# Work task
Go to the line that contains "Given: Click the YouTube icon" and extract it along with every line after it, exactly, through the end of the data below.

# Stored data
########

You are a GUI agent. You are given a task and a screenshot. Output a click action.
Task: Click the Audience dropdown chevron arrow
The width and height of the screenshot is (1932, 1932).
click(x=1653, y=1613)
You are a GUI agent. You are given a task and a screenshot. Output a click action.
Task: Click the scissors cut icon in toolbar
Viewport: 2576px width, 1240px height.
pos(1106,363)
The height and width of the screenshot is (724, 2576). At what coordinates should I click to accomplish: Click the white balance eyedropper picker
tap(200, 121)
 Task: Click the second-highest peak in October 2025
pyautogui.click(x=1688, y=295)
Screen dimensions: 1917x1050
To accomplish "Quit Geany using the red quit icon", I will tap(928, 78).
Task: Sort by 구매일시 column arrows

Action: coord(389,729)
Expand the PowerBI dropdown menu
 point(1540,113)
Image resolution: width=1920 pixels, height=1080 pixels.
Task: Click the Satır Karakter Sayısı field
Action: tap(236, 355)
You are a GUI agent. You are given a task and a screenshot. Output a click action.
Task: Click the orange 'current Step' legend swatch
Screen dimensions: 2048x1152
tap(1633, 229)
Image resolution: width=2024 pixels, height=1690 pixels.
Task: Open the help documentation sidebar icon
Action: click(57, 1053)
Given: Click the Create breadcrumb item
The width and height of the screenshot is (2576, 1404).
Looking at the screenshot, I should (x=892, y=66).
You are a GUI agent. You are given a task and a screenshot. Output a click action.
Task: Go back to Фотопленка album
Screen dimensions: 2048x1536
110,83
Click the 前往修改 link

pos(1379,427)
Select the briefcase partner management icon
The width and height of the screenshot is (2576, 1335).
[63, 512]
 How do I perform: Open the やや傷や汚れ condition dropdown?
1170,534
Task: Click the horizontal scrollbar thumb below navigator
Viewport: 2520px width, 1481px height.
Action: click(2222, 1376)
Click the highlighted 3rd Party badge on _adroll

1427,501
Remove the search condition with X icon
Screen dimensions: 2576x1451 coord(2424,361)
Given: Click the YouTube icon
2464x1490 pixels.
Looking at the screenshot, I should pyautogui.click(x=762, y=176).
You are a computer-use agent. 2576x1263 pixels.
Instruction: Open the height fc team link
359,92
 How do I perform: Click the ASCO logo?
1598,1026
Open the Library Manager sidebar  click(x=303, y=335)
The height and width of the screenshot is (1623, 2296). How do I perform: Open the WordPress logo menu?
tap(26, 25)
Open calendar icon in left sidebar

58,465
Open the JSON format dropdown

########

# Task result
Given: Click the YouTube icon
2464x1490 pixels.
Looking at the screenshot, I should pyautogui.click(x=762, y=176).
You are a computer-use agent. 2576x1263 pixels.
Instruction: Open the height fc team link
359,92
 How do I perform: Click the ASCO logo?
1598,1026
Open the Library Manager sidebar  click(x=303, y=335)
The height and width of the screenshot is (1623, 2296). How do I perform: Open the WordPress logo menu?
tap(26, 25)
Open calendar icon in left sidebar

58,465
Open the JSON format dropdown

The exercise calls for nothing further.